Meet Brady Kriegel, the Riverside Prep graduate who says the military school helped him reach his potential

Ben Anderson, The Times
The following article was part of a graduation special section, posted online on May 20, 2024, and published in the May 29, 2024 edition of The Times in Gainesville.

Brady Kriegel’s parents sent him to Riverside Preparatory Academy when he was just 11 years old, not because he was a troubled kid but for the self-development opportunities provided by a military school. 
Kriegel’s parents expected him to attend only part time, but he enjoyed it so much he decided to become a boarding student. 
“It’s actually a funny story how I started out here,” Kriegel said. “I was originally just going to be a day cadet. I was going to go home every single day, and I came home after our 30-day initiation … and I had to sit down with my parents and tell them that I wanted to live here.” 
“They were in like utter shock,” he said, laughing. 
When asked what made him want to stay, he said, “I would say like the brotherhood of everything. That was one of my biggest things was like, I just couldn’t leave my friends. You know, there were so many people here that I needed them to stay, and they needed me to stay. And we went through something that not every seventh grader goes through, something very difficult and challenging for 30 days, and that builds a lot of bonds and friendships. And I was like, I have to stay here and finish out the year with these guys and hopefully finish out in my entire time at Riverside with them.” 
Now, six years later, he feels his time at Riverside has set him apart from students with a traditional high school experience and allowed him to fulfil his potential. 
“I was never the quiet kid, but I wasn't fully embracing what was inside of me,” he said. “I think them sending me here, the idea of it was just kind of (to) open me up a little bit and get me to realize my full potential.” 

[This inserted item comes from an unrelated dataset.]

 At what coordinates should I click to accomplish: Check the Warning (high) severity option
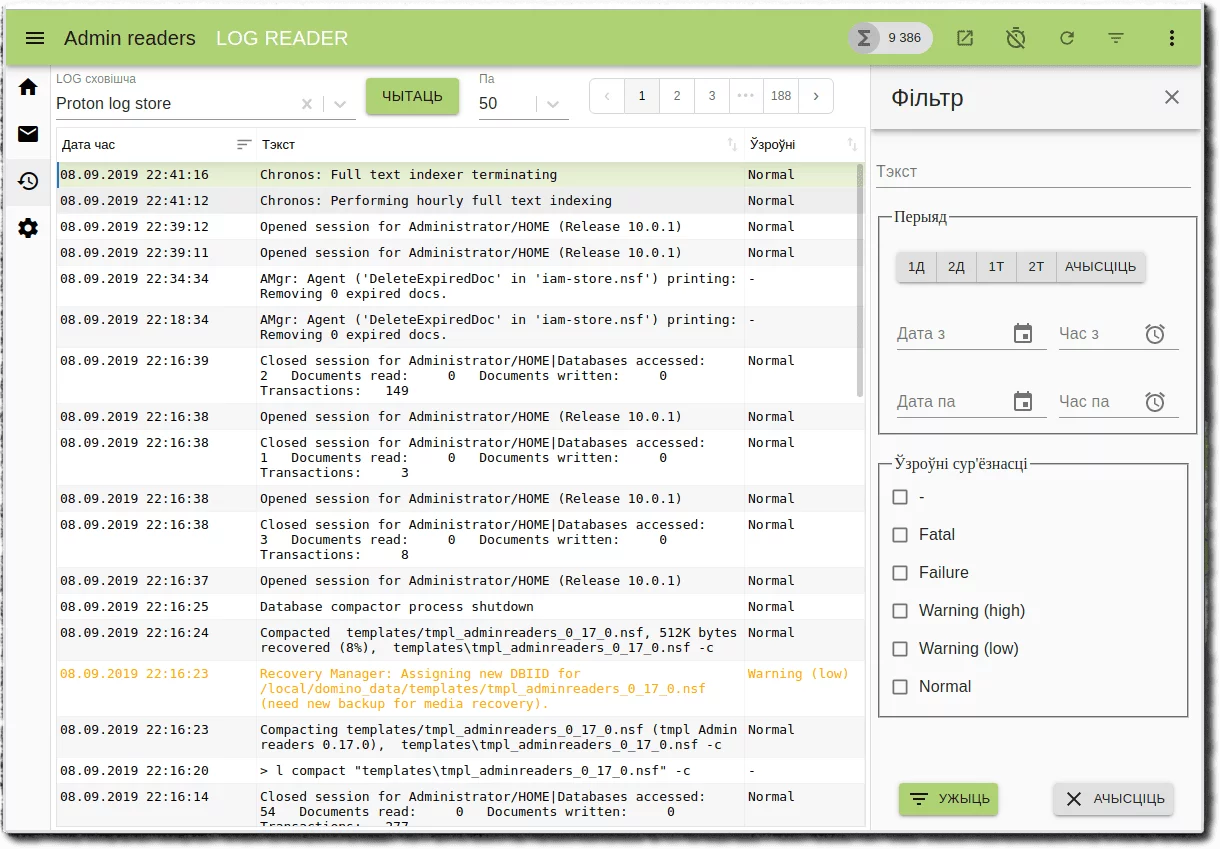click(x=900, y=611)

“I've traveled to three different continents and experienced a world where kids at other public high schools, or other high schools in general, are just going to class every single day,” he said. 

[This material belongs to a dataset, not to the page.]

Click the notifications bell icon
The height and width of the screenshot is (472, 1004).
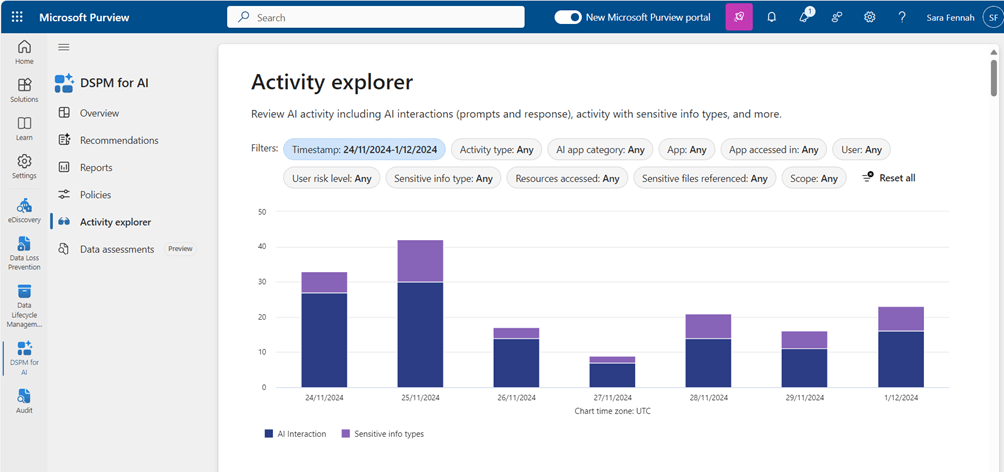(x=772, y=17)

As he sees it, he entered Riverside as a scared kid and has now blossomed into a confident man equipped with strong sense of discipline and accountability. 
“Here, it's almost impossible to fail a class just because of how much we’re on people,” he said. 
Kriegel was born and raised in Braselton. Growing up, he spent most weekends helping his mother at the family’s antique store, Countryside Antiques. 
Just two years after he began attending Riverside, at the age of 13, his leadership skills were already apparent, and he has been guiding cadets ever since. But early only, it wasn’t easy telling kids older than him what to do. 
“That was definitely something challenging, is having to develop as a leader, to be able to tell a 17, 18-year-old kid what to do at 13 years old,” he said. “Speaking from where I am now, there's no way I'd want a 13-year-old little kid to come up and knock on my door at six o'clock in the morning and tell me what to do every day.“ 
He is the only six-year cadet at Riverside, and as a company commander, he is responsible for a group of 40 of his peers. He’s also senior class president and captain of the football and baseball teams. 
After graduating, Kriegel plans on joining the Army National Guard and enrolling at The Citadel, a military college in South Carolina, where he will double major in political science and intelligence and security studies. After that, his goal is to get a “a government job with a three-letter agency,” be it the FBI, CIA, DEA or NSA. 
When asked what interests him about those federal jobs, he said, “I don't know why. I just feel it somewhere in me that that's what I need to do in life.” 
If that doesn’t work out, he said, he plans to pursue a career as a politician. 
“Every day, people all around the U.S. wake up and gripe and complain about something that's going on in the world or in the state they live in, and it'd be nice if I could be that person to help with that change, or even be the change,” he said. “That's really the biggest reason, is just to be the change I want to see.” 
In his free time, he enjoys working out, playing football, going to the movie theater and attending sports games.